In Moody's terminology, it has put the companies on review 'for a possible downgrade'. In practice a review usually means that a downgrade will follow in about a week.
A downgrading would affect more than pounds 3bn worth of bonds and debentures. It would make it more difficult for the companies to raise money on the debt markets and would push up the cost of financing the companies' debts.
Sun Alliance and its subsidiary London Insurance currently have relatively healthy Aa2 ratings for long-term debt. Eagle Star's long-term rating is lower at A1, while BAT stands at A2 for its senior debt with a Prime-1 rating for its short-term finance. Royal has the lowest rating at A3.
Moody's said the move arises from concerns about the insurers' exposure to the UK property markets, particularly through their extension of mortgage indemnity cover to building societies and centralised mortgage lenders.
As the property market has slumped, these policies have cost the insurance companies dearly.
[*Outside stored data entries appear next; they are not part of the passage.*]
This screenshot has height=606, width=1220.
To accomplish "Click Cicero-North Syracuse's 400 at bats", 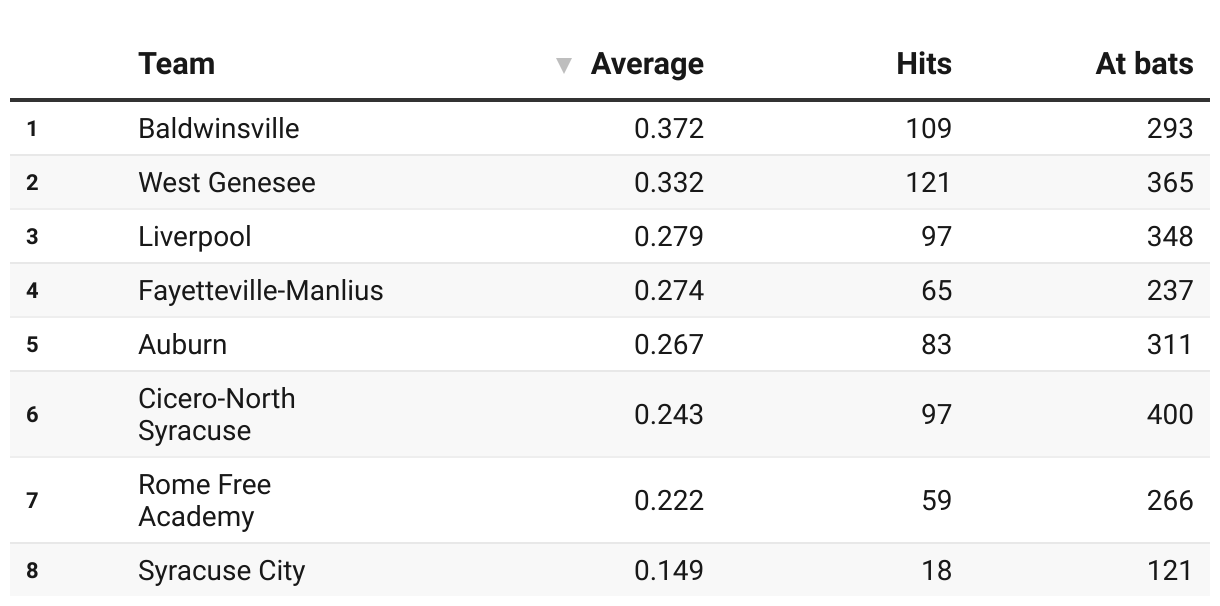I will tap(1170, 414).
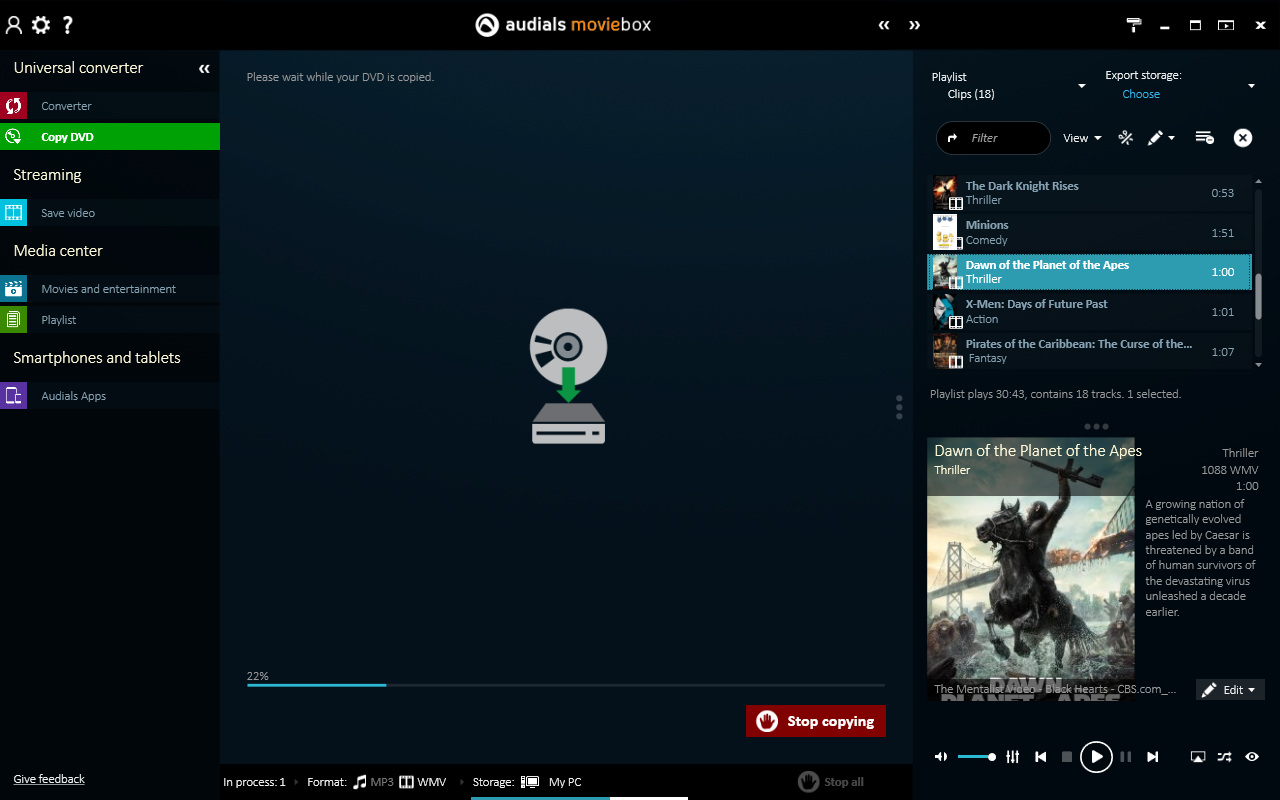The image size is (1280, 800).
Task: Mute the player volume speaker
Action: pos(941,757)
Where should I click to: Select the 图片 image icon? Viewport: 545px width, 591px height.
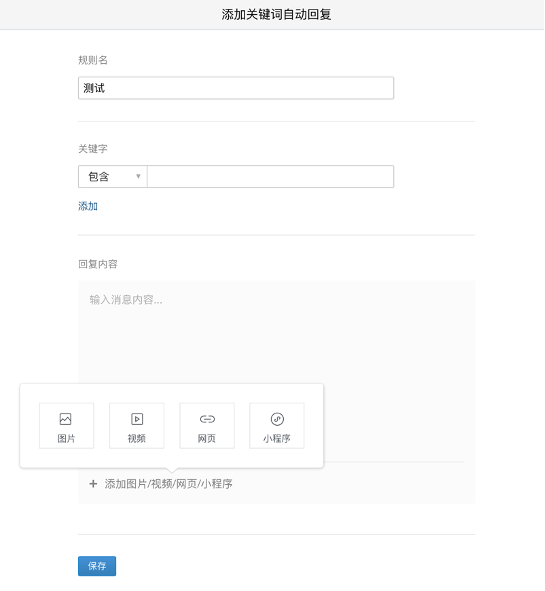tap(66, 419)
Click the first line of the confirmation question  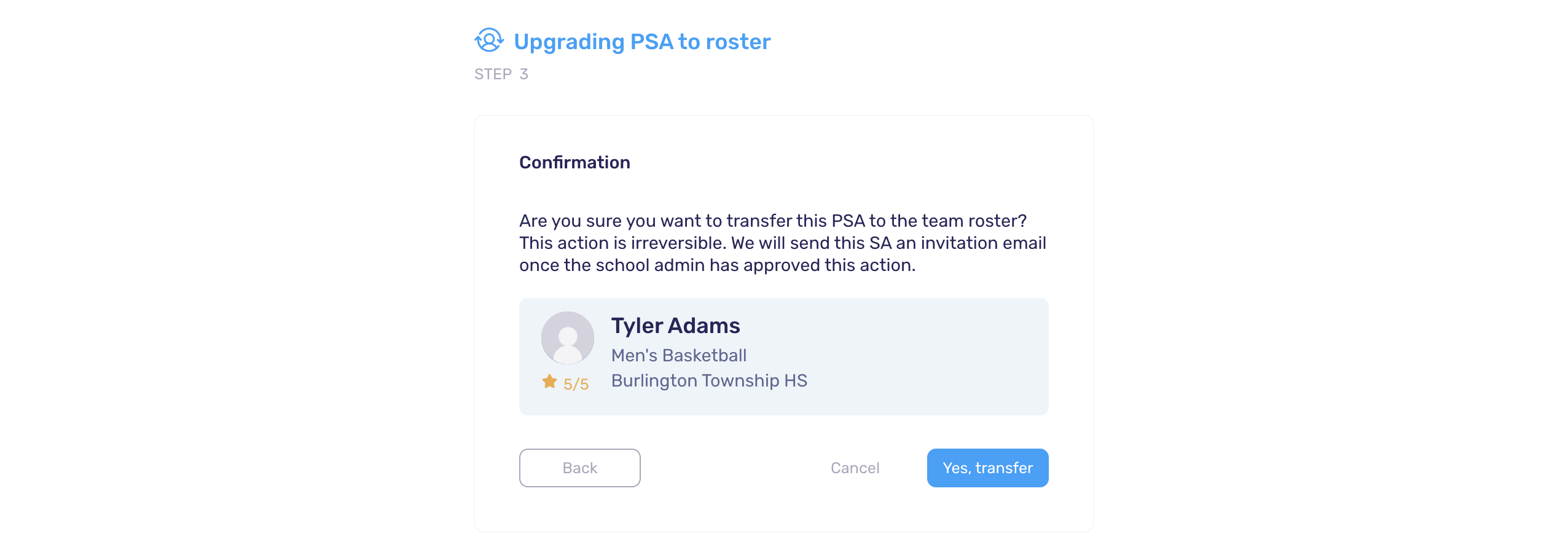tap(773, 221)
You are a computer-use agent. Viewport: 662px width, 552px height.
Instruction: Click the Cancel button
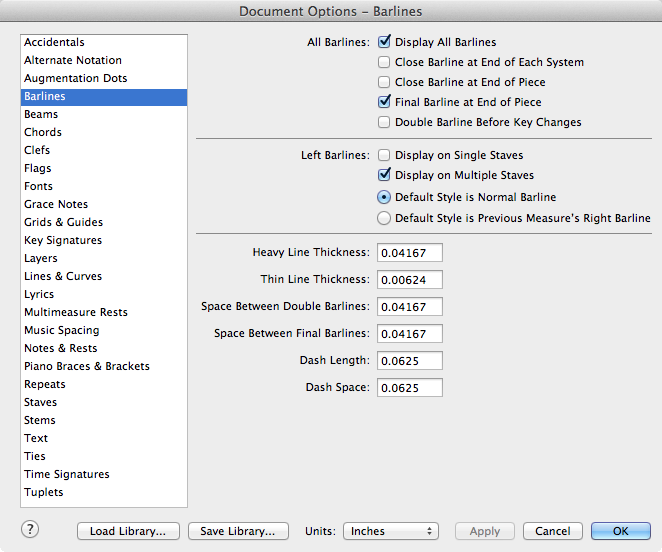click(553, 531)
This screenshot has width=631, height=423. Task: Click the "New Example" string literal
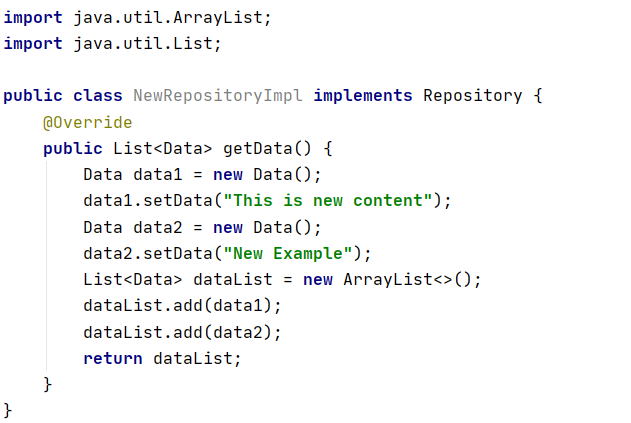point(287,252)
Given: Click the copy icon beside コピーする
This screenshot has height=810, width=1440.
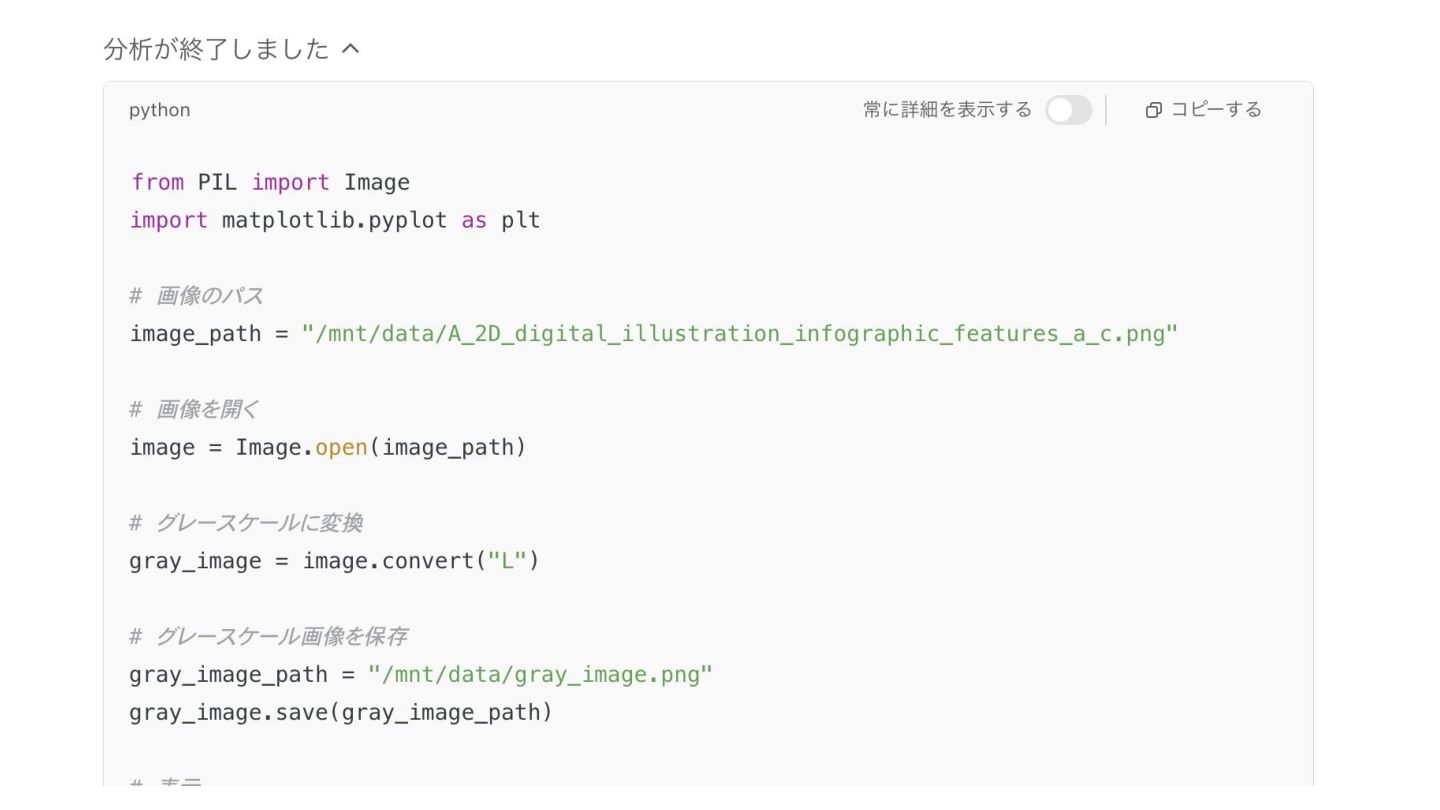Looking at the screenshot, I should point(1153,110).
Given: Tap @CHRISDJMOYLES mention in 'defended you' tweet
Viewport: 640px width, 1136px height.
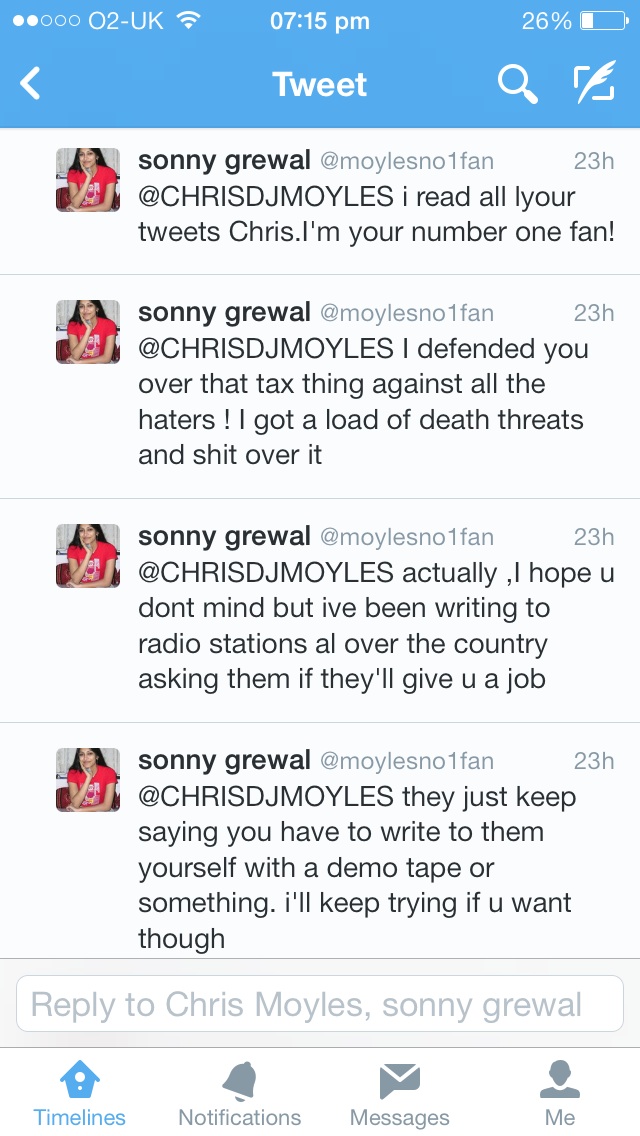Looking at the screenshot, I should tap(266, 349).
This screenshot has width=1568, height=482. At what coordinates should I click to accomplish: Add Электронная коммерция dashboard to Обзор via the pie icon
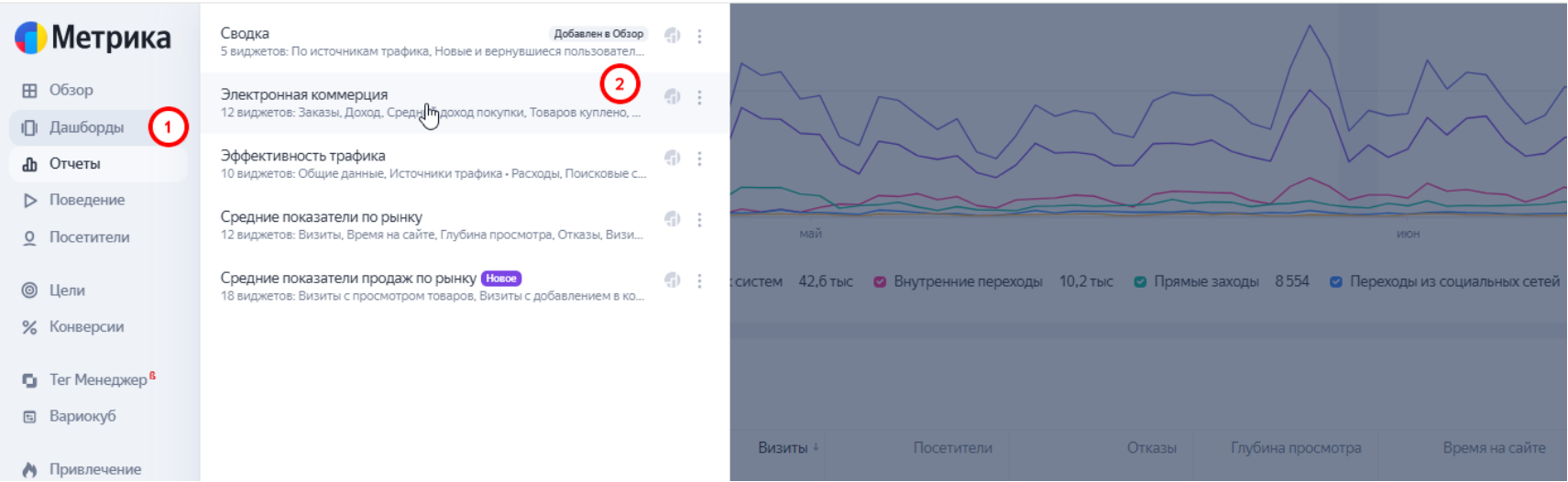[x=673, y=97]
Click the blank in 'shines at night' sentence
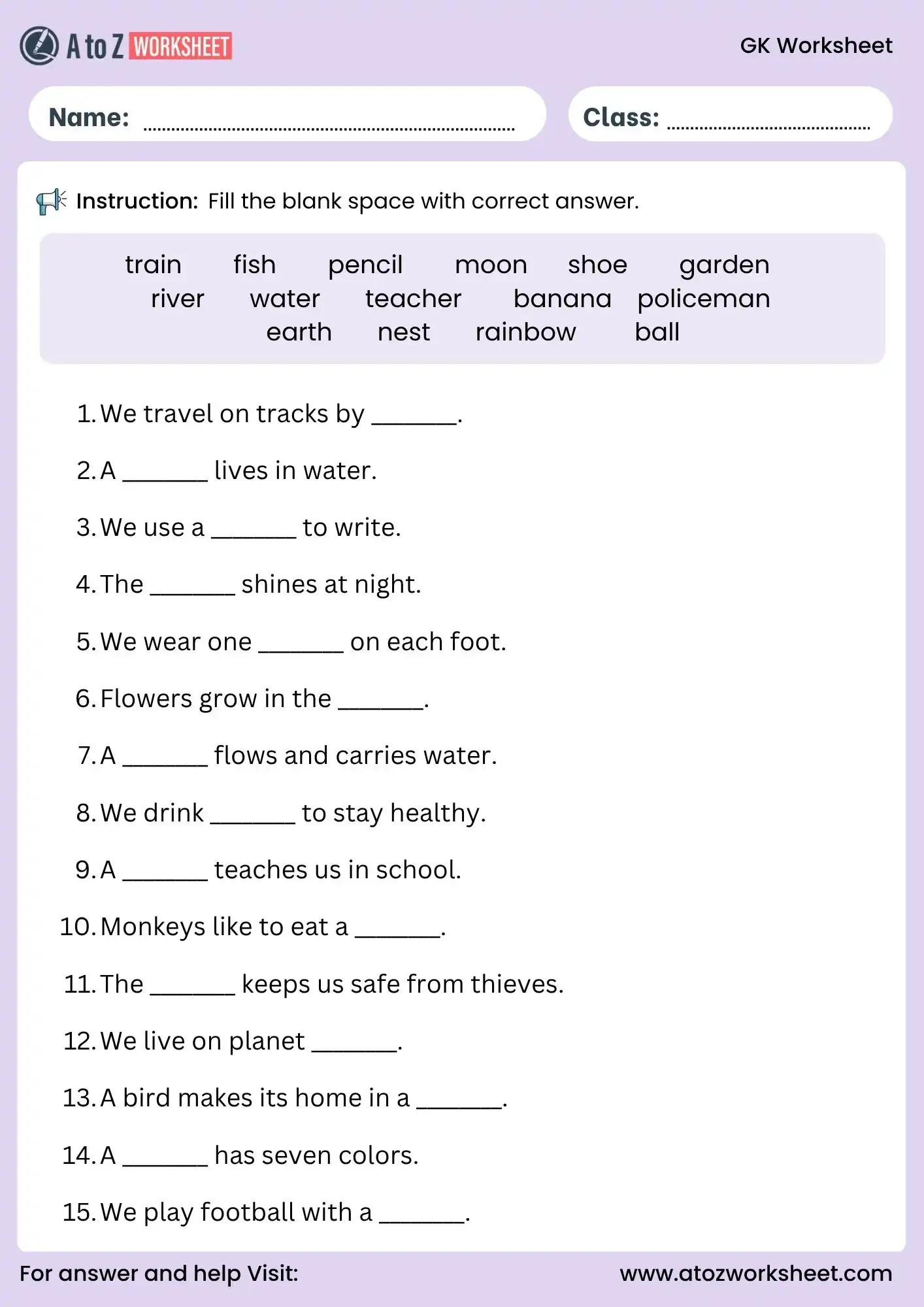924x1307 pixels. pyautogui.click(x=192, y=589)
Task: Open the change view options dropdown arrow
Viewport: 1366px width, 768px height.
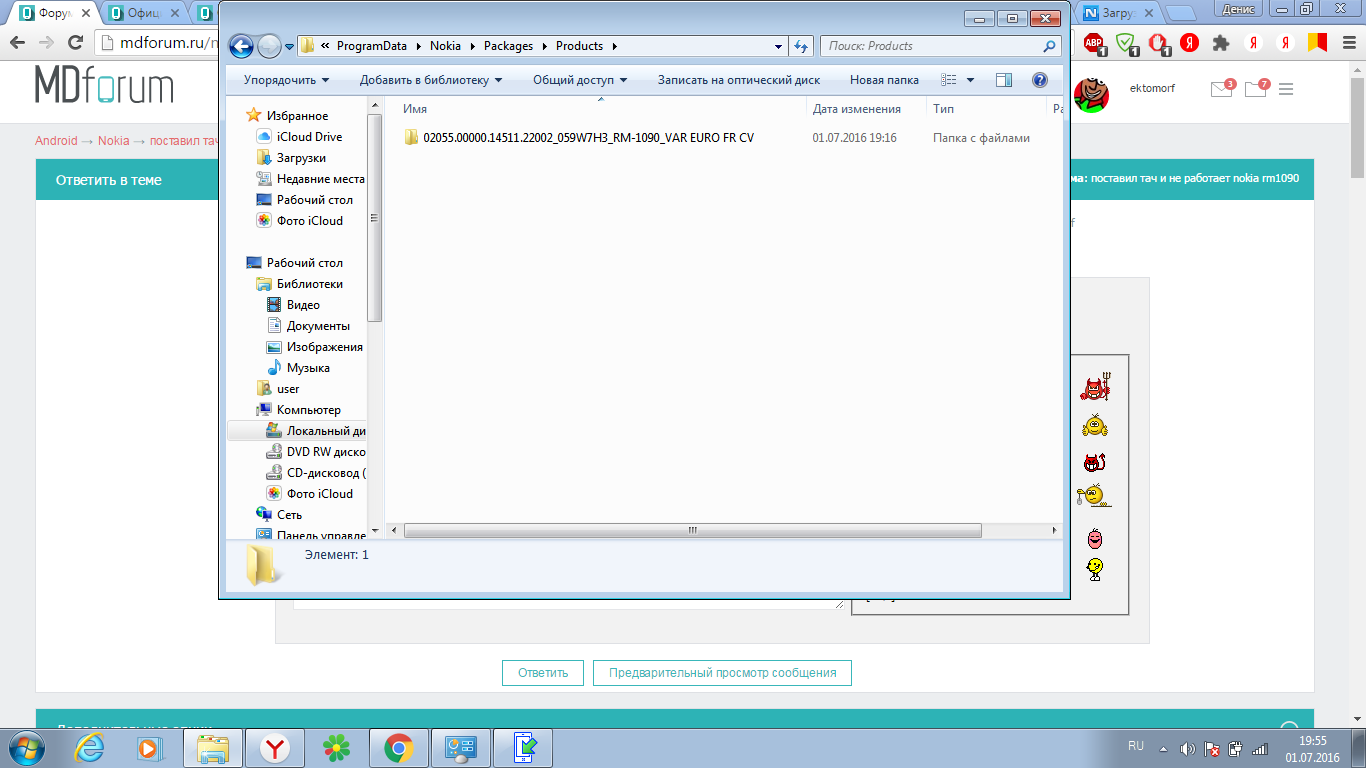Action: pos(970,80)
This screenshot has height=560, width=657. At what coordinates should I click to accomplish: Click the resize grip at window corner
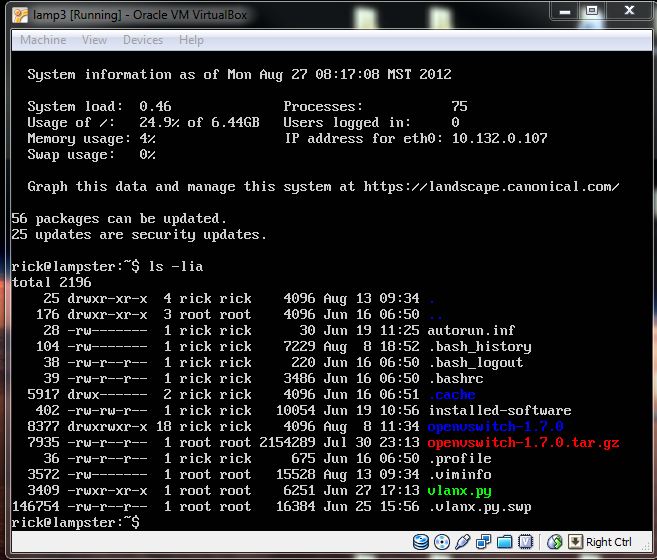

Eagle Star has set aside pounds 170m to cover losses in this area over the past 18 months, while Royal lost pounds 100m on mortgage indemnities in the first half of this year and Sun Alliance lost pounds 108m.
The Institute of Insurance Brokers said earlier this month that four of Britain's top 17 insurers have seen a serious diminution in their capital and may be trading at below their 30 per cent solvency margin, a safety net that ensures they can meet their obligations.